Tuesday, November 9, 2010

Hunger of Memory

"I felt that I had shattered the intimate bond that had once held my family close. This original sin against my family told whenever anyone addressed me in Spanish and I responded, confounded. But even during those years of guilt, I was coming to sense certain consoling truths about language and intimacy." This author makes a clear distinguishable point of telling you just how important his language that he had and shared with his family was. It made me very disturbed when I read about the nuns, and how they with no thought asked the family to stop speaking their language, the thing that made them and identified them, to just get rid of it all together. As you read you start to understand just how much this language meant the the writer. It was his personal bond that he shared with his family that was taken away from him.
"Intimacy is not created by a particular language; it is created by intimates." The writer tells how he began to speak publically rather than intimatly with the English he had learned. This makes me think about the way in which I speak to others, and how I take for granted the bonding that it brings us together with. This character had that in an even more special sense, because he was using a language in an environment that was totally different. It makes me think about if my family and I were to move to a spanish speaking place, and were forced to speak their language.
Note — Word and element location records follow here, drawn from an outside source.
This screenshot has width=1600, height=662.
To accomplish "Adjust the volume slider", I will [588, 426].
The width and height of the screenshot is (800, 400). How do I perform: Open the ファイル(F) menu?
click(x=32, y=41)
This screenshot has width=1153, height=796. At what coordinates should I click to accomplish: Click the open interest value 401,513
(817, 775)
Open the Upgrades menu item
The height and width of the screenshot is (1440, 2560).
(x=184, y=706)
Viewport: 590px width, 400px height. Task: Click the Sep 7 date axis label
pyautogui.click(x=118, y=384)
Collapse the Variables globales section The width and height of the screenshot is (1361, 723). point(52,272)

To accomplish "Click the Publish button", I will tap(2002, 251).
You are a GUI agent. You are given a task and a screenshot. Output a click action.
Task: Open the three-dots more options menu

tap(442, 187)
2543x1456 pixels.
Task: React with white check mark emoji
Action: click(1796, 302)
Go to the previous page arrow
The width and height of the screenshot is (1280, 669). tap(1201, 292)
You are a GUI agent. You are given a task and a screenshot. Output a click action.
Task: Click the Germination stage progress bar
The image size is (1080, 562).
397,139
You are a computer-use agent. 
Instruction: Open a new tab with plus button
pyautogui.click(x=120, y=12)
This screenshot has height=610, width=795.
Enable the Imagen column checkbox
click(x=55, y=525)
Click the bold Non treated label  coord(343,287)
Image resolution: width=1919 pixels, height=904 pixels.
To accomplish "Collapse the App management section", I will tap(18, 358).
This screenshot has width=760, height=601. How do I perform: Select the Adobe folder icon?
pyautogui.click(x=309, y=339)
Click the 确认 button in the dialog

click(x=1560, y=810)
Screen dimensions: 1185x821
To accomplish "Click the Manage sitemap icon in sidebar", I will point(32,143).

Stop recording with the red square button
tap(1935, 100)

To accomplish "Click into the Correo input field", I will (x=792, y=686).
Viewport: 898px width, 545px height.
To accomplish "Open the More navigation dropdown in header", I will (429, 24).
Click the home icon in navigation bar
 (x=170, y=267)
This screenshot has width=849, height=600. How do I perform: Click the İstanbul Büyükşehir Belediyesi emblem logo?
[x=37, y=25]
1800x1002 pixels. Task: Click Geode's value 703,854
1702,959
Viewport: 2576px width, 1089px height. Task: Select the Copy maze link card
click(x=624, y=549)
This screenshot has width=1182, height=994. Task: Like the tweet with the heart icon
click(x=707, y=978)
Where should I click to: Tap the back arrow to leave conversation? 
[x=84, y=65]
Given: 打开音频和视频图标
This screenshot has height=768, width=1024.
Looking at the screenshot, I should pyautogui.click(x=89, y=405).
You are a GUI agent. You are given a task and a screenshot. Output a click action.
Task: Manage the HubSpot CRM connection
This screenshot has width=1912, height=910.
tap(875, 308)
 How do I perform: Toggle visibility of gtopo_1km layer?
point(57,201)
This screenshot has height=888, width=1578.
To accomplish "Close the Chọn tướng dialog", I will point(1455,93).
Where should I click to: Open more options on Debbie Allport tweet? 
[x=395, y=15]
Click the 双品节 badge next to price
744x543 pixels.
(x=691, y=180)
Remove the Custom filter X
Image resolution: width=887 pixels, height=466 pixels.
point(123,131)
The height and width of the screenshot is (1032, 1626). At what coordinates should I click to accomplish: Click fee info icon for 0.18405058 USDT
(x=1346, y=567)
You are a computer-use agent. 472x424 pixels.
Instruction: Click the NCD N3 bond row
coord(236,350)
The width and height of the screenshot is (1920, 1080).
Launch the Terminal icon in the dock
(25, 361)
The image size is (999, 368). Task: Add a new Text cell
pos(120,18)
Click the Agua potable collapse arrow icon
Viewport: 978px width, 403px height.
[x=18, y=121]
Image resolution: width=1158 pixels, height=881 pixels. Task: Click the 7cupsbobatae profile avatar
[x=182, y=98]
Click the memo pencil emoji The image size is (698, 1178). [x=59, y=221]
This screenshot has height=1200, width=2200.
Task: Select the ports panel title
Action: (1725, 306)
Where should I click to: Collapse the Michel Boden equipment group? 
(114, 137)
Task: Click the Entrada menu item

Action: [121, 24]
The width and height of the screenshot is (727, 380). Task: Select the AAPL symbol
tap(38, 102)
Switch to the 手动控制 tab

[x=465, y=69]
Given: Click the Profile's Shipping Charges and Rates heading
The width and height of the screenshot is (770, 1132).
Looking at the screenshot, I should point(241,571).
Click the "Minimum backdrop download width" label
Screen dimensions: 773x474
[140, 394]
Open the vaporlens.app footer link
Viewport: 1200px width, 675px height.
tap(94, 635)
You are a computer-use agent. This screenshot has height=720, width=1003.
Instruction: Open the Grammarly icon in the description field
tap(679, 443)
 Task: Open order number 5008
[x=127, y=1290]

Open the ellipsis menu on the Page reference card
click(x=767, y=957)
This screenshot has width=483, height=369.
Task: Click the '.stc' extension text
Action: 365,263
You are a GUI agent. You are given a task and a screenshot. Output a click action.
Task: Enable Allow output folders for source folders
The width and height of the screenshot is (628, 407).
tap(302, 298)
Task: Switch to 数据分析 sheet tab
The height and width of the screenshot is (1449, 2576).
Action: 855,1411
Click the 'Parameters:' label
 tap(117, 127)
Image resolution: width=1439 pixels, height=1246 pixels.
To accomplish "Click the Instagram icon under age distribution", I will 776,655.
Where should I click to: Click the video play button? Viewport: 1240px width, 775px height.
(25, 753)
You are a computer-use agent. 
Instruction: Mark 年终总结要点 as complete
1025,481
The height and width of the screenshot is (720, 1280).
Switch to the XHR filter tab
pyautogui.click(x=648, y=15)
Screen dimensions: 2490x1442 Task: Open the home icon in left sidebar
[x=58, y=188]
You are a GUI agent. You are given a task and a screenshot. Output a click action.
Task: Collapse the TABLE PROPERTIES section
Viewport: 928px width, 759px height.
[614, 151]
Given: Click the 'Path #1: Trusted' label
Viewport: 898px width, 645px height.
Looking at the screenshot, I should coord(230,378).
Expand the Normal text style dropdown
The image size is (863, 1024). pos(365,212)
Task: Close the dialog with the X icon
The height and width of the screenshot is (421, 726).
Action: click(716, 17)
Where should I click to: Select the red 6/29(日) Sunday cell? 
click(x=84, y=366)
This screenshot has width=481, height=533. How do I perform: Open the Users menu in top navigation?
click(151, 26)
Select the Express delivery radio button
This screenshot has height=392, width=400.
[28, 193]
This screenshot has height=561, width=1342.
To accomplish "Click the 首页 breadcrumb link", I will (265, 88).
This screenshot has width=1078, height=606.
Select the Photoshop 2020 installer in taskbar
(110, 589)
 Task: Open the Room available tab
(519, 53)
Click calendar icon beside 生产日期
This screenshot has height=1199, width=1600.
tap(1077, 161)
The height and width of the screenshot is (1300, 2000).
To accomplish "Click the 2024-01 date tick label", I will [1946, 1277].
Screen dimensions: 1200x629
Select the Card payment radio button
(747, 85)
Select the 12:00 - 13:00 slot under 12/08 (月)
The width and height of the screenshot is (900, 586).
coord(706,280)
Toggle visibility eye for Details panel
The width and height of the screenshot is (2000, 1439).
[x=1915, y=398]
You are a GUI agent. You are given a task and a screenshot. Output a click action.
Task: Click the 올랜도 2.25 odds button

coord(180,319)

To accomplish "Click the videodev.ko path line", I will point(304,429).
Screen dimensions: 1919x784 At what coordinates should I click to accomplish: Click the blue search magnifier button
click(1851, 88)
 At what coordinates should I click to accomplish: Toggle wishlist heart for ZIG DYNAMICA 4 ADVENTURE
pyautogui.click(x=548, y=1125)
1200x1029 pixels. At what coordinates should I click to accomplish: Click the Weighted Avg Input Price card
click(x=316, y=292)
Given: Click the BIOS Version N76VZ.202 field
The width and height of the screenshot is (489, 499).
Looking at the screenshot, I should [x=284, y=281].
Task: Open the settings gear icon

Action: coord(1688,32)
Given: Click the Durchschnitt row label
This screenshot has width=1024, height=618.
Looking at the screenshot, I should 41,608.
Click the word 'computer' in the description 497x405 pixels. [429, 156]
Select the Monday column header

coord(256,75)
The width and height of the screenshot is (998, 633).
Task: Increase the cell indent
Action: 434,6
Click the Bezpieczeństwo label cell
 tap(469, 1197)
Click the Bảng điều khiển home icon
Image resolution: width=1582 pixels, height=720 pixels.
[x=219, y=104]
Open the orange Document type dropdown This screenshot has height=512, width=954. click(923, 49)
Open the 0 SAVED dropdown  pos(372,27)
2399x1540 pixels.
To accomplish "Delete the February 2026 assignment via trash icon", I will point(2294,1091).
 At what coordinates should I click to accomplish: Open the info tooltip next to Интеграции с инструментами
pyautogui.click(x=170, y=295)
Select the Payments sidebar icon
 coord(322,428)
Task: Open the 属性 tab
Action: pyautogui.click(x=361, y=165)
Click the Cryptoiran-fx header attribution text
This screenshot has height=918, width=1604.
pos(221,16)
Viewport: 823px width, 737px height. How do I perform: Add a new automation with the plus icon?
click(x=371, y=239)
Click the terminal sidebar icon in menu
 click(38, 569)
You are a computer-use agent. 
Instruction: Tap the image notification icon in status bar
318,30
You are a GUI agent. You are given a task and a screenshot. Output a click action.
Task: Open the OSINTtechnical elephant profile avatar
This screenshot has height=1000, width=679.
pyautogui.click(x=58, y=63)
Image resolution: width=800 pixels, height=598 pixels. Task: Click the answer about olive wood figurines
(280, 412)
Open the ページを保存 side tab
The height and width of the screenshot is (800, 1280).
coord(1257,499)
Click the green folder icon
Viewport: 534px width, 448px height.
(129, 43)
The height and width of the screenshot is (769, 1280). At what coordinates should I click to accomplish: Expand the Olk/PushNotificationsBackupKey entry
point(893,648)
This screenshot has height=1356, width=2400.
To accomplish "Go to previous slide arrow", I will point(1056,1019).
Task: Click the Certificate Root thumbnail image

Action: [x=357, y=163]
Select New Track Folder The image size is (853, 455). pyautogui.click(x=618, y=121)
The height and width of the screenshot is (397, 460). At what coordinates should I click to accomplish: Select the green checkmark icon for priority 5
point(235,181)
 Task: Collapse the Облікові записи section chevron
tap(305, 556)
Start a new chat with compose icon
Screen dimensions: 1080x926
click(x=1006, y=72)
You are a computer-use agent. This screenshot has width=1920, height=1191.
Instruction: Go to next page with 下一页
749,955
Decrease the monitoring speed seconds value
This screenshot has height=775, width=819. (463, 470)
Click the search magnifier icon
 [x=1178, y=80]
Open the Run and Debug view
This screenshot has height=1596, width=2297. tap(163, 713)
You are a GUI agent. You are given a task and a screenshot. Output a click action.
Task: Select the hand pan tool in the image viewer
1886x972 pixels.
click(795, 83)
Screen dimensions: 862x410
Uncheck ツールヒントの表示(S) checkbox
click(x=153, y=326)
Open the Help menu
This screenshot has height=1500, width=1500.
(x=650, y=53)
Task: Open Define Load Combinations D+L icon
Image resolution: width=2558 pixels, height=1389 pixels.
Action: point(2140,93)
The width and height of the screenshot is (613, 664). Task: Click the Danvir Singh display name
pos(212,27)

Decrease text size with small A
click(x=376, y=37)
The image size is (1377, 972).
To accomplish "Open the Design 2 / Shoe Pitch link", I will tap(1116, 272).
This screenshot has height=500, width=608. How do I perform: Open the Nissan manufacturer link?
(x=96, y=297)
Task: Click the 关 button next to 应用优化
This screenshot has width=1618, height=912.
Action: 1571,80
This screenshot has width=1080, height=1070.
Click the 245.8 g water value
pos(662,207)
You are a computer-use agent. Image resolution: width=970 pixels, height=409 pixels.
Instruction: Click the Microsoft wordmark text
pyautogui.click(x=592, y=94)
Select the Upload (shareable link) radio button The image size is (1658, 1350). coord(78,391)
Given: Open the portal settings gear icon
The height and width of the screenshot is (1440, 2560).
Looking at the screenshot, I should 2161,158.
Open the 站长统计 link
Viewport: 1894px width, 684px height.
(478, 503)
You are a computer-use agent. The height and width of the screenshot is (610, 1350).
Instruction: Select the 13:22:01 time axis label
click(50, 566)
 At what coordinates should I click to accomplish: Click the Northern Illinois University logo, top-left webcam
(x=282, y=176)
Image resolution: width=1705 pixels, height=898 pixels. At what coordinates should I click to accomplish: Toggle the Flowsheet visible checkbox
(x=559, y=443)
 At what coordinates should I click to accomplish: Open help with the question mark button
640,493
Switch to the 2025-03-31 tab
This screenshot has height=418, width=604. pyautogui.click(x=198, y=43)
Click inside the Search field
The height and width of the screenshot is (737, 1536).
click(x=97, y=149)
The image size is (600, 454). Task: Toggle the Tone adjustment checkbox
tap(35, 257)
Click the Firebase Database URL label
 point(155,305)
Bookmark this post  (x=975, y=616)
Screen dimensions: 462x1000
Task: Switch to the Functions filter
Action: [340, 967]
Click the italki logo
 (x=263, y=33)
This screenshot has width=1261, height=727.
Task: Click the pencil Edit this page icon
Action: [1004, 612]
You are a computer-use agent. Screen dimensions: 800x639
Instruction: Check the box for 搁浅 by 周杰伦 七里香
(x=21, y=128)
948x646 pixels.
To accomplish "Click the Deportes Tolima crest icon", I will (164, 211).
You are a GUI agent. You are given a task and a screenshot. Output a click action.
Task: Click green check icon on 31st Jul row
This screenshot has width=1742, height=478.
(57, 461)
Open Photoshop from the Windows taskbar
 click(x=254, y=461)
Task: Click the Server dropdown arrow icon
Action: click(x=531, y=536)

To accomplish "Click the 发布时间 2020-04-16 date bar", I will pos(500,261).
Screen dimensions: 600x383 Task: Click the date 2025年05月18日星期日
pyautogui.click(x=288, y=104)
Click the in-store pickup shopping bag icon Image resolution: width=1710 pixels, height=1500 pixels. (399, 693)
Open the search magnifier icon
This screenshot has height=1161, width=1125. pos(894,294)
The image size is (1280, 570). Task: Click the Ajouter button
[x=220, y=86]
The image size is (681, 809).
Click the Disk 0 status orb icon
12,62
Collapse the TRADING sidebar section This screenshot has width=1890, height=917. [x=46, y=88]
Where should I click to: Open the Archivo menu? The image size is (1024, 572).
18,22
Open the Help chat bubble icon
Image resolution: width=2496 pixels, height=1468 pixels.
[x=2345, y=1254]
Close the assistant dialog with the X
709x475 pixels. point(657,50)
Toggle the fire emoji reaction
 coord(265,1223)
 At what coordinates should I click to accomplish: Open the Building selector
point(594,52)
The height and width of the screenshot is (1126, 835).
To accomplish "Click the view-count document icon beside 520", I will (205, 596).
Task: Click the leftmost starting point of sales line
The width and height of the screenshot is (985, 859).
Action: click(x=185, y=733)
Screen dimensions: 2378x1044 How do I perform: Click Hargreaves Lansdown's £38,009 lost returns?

While I would probably look at this as a great opportunity to learn a new language, I could see how I would also feel a loss of a bond between my family members and I. We would not have that special sense of comfort to be able to just talk amongst one another in a natural way.
"Supporters of bilingual education thus want it both ways. They propose a bilingual schooling as a way of helping students acquire the skills of the classroom crucial for public success. But they likewise insist that bilingual instruction will give students a sense of their identity apart from the public." This was the main point that the author was trying to make throughout the article, that it is important for bilingual speakers to be able to keep their main language as much a part of their life as their new one. Thier original language is their identity, it is what makes them and what defines their interactions with others around them. From reading this article, you can see just how negativly it effected the character to have something so much a part of him taken away, and how we as a nation need to make sure we are able to keep these identities whole, and not tear them apart.